2010-02-02 15:34:33

by Fengguang Wu

[permalink] [raw]
Subject: [PATCH 10/11] readahead: dont do start-of-file readahead after lseek()

Some applications (eg. blkid, id3tool etc.) seek around the file
to get information. For example, blkid does
seek to 0
read 1024
seek to 1536
read 16384

The start-of-file readahead heuristic is wrong for them, whose
access pattern can be identified by lseek() calls.

So test-and-set a READAHEAD_LSEEK flag on lseek() and don't
do start-of-file readahead on seeing it. Proposed by Linus.

CC: Linus Torvalds <[email protected]>
Signed-off-by: Wu Fengguang <[email protected]>
---
fs/read_write.c | 3 +++
include/linux/fs.h | 1 +
mm/readahead.c | 5 +++++
3 files changed, 9 insertions(+)

--- linux.orig/mm/readahead.c 2010-02-02 21:52:19.000000000 +0800
+++ linux/mm/readahead.c 2010-02-02 21:52:32.000000000 +0800
@@ -625,6 +625,11 @@ ondemand_readahead(struct address_space
if (!offset) {
ra_set_pattern(ra, RA_PATTERN_INITIAL);
ra->start = offset;
+ if ((ra->ra_flags & READAHEAD_LSEEK) && req_size <= max) {
+ ra->size = req_size;
+ ra->async_size = 0;
+ goto readit;
+ }
ra->size = get_init_ra_size(req_size, max);
ra->async_size = ra->size > req_size ?
ra->size - req_size : ra->size;
--- linux.orig/fs/read_write.c 2010-02-02 21:50:51.000000000 +0800
+++ linux/fs/read_write.c 2010-02-02 21:53:04.000000000 +0800
@@ -71,6 +71,9 @@ generic_file_llseek_unlocked(struct file
file->f_version = 0;
}

+ if (!(file->f_ra.ra_flags & READAHEAD_LSEEK))
+ file->f_ra.ra_flags |= READAHEAD_LSEEK;
+
return offset;
}
EXPORT_SYMBOL(generic_file_llseek_unlocked);
--- linux.orig/include/linux/fs.h 2010-02-02 21:52:19.000000000 +0800
+++ linux/include/linux/fs.h 2010-02-02 21:52:19.000000000 +0800
@@ -899,6 +899,7 @@ struct file_ra_state {
#define READAHEAD_MMAP_MISS 0x0000ffff /* cache misses for mmap access */
#define READAHEAD_THRASHED 0x10000000
#define READAHEAD_MMAP 0x20000000
+#define READAHEAD_LSEEK 0x40000000 /* be conservative after lseek() */

/*
* Which policy makes decision to do the current read-ahead IO?


2010-02-02 17:41:42

by Linus Torvalds

[permalink] [raw]
Subject: Re: [PATCH 10/11] readahead: dont do start-of-file readahead after lseek()

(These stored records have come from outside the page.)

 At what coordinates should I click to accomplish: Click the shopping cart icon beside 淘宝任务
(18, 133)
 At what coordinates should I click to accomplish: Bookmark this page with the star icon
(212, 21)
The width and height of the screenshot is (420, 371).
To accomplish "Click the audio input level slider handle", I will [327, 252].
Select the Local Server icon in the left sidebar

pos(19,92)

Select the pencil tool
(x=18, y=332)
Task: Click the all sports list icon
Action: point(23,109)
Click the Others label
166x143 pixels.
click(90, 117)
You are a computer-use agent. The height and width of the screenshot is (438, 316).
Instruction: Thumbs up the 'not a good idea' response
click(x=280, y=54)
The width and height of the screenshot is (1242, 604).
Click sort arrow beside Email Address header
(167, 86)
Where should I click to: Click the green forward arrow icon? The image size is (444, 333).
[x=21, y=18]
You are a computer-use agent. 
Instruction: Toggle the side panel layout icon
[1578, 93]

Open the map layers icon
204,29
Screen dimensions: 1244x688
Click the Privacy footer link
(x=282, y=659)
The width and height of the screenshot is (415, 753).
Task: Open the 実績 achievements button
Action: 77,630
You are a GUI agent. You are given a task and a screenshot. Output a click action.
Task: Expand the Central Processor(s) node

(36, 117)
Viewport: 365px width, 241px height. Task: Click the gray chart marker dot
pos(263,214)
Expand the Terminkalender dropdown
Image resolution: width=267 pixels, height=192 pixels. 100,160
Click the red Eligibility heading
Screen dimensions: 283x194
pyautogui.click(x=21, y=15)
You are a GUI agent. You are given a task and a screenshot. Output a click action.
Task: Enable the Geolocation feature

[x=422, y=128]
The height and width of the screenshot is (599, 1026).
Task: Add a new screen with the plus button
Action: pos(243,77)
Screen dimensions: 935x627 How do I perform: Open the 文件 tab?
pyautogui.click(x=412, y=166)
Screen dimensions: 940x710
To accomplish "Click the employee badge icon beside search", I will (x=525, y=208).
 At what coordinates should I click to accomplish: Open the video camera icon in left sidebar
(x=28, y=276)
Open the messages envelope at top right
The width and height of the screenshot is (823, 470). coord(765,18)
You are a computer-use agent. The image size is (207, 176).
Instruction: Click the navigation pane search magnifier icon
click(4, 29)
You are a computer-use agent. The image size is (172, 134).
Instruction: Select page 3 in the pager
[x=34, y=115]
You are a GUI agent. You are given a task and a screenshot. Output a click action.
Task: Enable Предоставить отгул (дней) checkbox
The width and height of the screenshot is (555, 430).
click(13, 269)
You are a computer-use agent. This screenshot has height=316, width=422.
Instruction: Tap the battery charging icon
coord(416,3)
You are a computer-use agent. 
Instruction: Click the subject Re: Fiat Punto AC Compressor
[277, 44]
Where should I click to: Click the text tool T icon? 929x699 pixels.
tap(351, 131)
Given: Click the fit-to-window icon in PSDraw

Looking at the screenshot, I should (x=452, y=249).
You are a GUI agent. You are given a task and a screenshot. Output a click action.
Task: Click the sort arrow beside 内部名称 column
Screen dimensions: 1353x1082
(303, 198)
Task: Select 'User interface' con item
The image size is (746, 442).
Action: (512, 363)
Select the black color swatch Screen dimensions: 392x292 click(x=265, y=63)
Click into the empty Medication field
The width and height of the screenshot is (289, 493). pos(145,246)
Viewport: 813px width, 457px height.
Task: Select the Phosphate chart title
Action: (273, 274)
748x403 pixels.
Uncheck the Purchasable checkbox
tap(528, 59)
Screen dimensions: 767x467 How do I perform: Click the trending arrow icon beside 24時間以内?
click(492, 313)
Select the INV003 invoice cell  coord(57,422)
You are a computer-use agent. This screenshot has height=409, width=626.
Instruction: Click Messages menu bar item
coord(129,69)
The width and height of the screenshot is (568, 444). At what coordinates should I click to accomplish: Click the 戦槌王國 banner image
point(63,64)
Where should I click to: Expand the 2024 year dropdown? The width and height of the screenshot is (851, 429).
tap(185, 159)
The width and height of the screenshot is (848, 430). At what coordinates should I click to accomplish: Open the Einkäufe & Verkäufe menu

On Tue, 2 Feb 2010, Wu Fengguang wrote:
>
> Some applications (eg. blkid, id3tool etc.) seek around the file
> to get information. For example, blkid does
> seek to 0
> read 1024
> seek to 1536
> read 16384
>
> The start-of-file readahead heuristic is wrong for them, whose
> access pattern can be identified by lseek() calls.
>
> So test-and-set a READAHEAD_LSEEK flag on lseek() and don't
> do start-of-file readahead on seeing it. Proposed by Linus.
>
> CC: Linus Torvalds <[email protected]>
> Signed-off-by: Wu Fengguang <[email protected]>

Acked-by: Linus Torvalds <[email protected]>

Linus

2010-02-02 18:13:23

by Olivier Galibert

[permalink] [raw]
Subject: Re: [PATCH 10/11] readahead: dont do start-of-file readahead after lseek()

On Tue, Feb 02, 2010 at 11:28:45PM +0800, Wu Fengguang wrote:
> Some applications (eg. blkid, id3tool etc.) seek around the file
> to get information. For example, blkid does
> seek to 0
> read 1024
> seek to 1536
> read 16384
>
> The start-of-file readahead heuristic is wrong for them, whose
> access pattern can be identified by lseek() calls.
>
> So test-and-set a READAHEAD_LSEEK flag on lseek() and don't
> do start-of-file readahead on seeing it. Proposed by Linus.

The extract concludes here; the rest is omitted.